■ **Document section**
-*-

We have recently patched up all of our cluster nodes (oes2sp2 x86_64).
Fully patched to 15Jun10 (i.e. including the much awaited ncs and nss fixes)

Since then we have had 3 incidents of nodes freezing.
In one instance we managed to get something out of /var/log/messages:
Jun 22 21:29:18 sblx-1 kernel: cma invoked oom-killer: gfp_mask=0x201d2, order=0
, oomkilladj=0
Jun 22 21:29:18 sblx-1 kernel:
Jun 22 21:29:18 sblx-1 kernel: Call Trace: <ffffffff8016538a>{oom_kill_process+9
Jun 22 21:29:18 sblx-1 kernel: <ffffffff8016596b>{out_of_memory+410} <fff
Jun 22 21:29:18 sblx-1 kernel: <ffffffff80169070>{__do_page_cache_readahe
ad+166} <ffffffff802f0cf5>{__wait_on_bit_lock+92}


So, it looks like a memory leak issue, as oom_killer is stepping and killing off processes...

Unfortunately this has varying degrees of failure.... In one instance the nodes resources were inaccessible, ssh was not possible and the console was frozen... However you could ping the node and the other nodes thought it was OK (cluster view) and still successfully running it's resources (cluster status). This took a power cycle to fail properly.

We have now logged an SR and have been advised a sysctl setting which should dump the task list should oom kick in again.... We await to see what might be causing the issue....

Has anyone else experienced any issues like this?

Regards and thanks

-*-

■ **Direction A**
Rewrite the paragraph of the forum post that begins "Unfortunately this has varying degrees of failure" more briefly, keeping its main facts.

Raw records:
-*-

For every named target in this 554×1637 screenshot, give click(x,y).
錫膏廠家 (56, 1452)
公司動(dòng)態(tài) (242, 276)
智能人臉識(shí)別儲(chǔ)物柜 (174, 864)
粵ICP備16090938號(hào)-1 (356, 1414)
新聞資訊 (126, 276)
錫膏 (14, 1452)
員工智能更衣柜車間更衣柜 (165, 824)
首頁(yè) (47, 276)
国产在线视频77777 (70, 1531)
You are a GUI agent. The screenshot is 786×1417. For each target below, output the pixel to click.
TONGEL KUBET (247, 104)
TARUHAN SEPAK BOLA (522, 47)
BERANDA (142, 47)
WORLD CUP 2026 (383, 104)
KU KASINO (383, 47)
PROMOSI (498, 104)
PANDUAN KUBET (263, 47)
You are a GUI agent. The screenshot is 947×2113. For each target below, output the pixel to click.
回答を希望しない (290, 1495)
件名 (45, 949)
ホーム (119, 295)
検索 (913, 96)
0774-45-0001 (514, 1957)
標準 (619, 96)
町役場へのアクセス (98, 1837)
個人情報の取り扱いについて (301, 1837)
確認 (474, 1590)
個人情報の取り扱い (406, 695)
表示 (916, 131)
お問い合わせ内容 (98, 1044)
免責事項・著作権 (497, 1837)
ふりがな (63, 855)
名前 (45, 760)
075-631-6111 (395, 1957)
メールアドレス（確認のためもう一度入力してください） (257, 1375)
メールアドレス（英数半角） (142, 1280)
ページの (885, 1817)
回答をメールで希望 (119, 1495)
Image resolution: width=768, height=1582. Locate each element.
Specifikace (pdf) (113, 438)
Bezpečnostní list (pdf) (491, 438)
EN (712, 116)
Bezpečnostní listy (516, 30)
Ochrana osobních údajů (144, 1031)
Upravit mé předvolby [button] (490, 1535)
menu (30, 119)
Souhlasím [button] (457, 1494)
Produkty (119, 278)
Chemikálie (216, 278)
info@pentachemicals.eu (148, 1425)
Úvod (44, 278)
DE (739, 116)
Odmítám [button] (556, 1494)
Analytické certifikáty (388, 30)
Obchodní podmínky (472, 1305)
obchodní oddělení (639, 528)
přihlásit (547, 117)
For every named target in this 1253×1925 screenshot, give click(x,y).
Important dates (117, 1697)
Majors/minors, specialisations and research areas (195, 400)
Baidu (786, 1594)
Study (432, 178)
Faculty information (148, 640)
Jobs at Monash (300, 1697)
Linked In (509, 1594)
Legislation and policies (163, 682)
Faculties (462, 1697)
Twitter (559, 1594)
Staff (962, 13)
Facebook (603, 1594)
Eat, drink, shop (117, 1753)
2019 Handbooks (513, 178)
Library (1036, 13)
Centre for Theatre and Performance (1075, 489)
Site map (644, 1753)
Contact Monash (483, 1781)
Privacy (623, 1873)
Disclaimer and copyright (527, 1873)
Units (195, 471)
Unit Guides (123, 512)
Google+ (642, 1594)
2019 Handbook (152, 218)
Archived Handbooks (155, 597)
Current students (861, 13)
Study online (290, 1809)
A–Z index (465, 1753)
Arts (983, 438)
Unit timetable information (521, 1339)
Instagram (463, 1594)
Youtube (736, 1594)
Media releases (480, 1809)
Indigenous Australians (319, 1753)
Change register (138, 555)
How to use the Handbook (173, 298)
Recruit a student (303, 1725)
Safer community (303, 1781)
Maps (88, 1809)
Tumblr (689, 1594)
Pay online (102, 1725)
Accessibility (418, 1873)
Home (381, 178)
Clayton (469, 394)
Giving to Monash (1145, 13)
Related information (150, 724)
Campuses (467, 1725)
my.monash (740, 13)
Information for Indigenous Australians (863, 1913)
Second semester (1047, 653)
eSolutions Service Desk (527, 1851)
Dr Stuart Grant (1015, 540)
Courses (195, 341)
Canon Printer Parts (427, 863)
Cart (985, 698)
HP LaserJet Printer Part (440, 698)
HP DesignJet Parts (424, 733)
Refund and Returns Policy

-*-

■ **Direction B**
Transcribe the part of the listing that opens with the line containing "Indigenous Australians (319, 1753)" and closes with the line containing "Campuses (467, 1725)", including both of those lines.

■ **Complete output A**
The failures vary. In one case the node's resources could not be reached, ssh failed, and the console froze. The node still answered pings, and the other nodes saw it as OK in cluster view and as still running its resources in cluster status. Only a power cycle made it fail properly.

■ **Complete output B**
Indigenous Australians (319, 1753)
Change register (138, 555)
How to use the Handbook (173, 298)
Recruit a student (303, 1725)
Safer community (303, 1781)
Maps (88, 1809)
Tumblr (689, 1594)
Pay online (102, 1725)
Accessibility (418, 1873)
Home (381, 178)
Clayton (469, 394)
Giving to Monash (1145, 13)
Related information (150, 724)
Campuses (467, 1725)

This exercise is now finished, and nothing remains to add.